BEGIN PROVIDED ENTRIES
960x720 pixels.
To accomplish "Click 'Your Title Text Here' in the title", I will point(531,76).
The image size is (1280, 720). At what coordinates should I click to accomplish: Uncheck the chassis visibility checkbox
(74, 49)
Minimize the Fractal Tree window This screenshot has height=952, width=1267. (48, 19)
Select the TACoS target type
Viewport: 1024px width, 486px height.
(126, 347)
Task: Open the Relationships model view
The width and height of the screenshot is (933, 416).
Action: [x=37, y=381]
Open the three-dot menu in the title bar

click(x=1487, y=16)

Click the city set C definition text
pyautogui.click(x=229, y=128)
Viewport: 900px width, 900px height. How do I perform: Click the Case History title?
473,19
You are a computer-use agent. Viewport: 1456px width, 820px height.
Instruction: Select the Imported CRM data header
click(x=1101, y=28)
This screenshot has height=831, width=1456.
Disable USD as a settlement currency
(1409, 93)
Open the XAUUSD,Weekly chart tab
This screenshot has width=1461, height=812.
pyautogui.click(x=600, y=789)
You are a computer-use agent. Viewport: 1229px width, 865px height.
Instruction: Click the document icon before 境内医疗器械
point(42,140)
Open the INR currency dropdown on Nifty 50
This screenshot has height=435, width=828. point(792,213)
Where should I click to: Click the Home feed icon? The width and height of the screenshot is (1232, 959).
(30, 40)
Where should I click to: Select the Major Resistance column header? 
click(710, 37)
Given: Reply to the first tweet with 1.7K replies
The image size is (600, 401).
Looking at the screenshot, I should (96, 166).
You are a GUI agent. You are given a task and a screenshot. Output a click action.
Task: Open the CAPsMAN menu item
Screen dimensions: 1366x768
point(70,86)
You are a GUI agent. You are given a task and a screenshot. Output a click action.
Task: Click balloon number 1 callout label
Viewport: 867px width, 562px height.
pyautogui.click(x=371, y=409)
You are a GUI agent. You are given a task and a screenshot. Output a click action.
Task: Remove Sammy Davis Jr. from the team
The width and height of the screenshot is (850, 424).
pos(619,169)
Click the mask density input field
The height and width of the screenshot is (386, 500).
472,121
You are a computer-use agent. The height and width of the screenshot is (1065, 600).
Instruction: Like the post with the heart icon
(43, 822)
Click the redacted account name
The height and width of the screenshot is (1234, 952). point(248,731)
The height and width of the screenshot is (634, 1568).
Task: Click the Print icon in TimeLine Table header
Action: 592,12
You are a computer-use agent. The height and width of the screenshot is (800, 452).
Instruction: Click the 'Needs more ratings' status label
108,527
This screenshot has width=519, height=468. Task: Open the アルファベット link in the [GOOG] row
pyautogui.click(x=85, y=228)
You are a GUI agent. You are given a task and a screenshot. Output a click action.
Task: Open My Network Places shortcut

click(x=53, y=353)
END PROVIDED ENTRIES
## EXERCISE REQUIREMENTS
Where a line above contains the word "computer", copy that line.

## RESPONSE
You are a computer-use agent. Viewport: 1456px width, 820px height.
You are a computer-use agent. Viewport: 1229px width, 865px height.
You are a computer-use agent. The height and width of the screenshot is (1065, 600).
You are a computer-use agent. The height and width of the screenshot is (800, 452).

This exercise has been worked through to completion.